Exercise goal:
Count the lines in the listing below that contain the string "Instruction", matching case exactly, and give only that number.

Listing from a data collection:
+ + +

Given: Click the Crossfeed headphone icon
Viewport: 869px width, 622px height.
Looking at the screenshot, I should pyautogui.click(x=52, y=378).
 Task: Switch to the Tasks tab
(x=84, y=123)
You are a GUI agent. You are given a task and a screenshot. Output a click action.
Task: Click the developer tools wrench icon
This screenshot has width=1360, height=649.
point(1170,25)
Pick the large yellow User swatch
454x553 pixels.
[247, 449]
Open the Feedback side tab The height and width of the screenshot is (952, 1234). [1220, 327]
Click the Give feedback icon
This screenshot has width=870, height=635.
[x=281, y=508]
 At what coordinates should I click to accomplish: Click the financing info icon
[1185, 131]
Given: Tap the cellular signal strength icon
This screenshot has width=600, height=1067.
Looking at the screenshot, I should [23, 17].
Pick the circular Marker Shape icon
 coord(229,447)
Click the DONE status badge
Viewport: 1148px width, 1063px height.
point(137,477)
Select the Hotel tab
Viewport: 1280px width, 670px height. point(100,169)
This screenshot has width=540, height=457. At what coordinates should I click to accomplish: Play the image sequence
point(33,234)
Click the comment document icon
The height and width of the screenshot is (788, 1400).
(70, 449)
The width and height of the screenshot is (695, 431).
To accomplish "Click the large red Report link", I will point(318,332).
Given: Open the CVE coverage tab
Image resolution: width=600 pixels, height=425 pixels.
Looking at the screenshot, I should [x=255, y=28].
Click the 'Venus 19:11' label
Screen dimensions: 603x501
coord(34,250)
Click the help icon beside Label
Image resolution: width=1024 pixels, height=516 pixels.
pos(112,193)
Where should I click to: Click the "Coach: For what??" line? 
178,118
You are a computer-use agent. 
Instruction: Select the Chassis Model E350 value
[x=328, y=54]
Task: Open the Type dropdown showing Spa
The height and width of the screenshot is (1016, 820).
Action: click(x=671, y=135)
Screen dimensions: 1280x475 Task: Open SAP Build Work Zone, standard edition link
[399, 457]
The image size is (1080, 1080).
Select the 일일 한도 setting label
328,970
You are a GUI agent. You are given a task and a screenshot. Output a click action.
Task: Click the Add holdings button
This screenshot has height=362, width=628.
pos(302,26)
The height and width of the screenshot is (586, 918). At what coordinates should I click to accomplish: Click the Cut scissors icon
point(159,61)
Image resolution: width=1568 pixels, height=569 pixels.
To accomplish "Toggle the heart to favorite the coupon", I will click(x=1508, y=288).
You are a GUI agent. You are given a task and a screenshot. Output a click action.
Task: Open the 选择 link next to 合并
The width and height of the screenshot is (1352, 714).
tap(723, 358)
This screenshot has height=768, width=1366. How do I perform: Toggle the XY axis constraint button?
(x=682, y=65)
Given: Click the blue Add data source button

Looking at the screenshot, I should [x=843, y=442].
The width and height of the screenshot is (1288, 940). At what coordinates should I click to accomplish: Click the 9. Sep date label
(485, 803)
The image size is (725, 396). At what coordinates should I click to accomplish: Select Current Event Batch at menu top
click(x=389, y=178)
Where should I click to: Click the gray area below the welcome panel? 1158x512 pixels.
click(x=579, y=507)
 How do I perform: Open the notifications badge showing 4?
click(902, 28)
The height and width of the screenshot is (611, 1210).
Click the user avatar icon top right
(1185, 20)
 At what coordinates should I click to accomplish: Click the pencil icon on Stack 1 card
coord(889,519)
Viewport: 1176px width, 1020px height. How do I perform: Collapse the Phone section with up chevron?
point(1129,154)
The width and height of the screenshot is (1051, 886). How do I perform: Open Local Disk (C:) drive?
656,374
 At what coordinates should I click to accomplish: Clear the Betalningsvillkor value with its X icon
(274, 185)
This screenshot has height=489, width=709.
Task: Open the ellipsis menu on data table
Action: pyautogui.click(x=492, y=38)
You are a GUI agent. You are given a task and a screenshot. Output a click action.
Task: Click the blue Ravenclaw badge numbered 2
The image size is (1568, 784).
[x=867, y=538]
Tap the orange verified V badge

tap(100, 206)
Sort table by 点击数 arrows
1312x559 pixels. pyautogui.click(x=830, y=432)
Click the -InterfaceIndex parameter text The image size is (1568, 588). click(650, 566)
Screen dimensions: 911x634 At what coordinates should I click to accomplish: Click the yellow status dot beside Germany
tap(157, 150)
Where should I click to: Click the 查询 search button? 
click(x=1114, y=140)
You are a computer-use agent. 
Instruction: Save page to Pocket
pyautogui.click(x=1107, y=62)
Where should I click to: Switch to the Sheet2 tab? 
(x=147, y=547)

+ + +

Solution for this problem:
2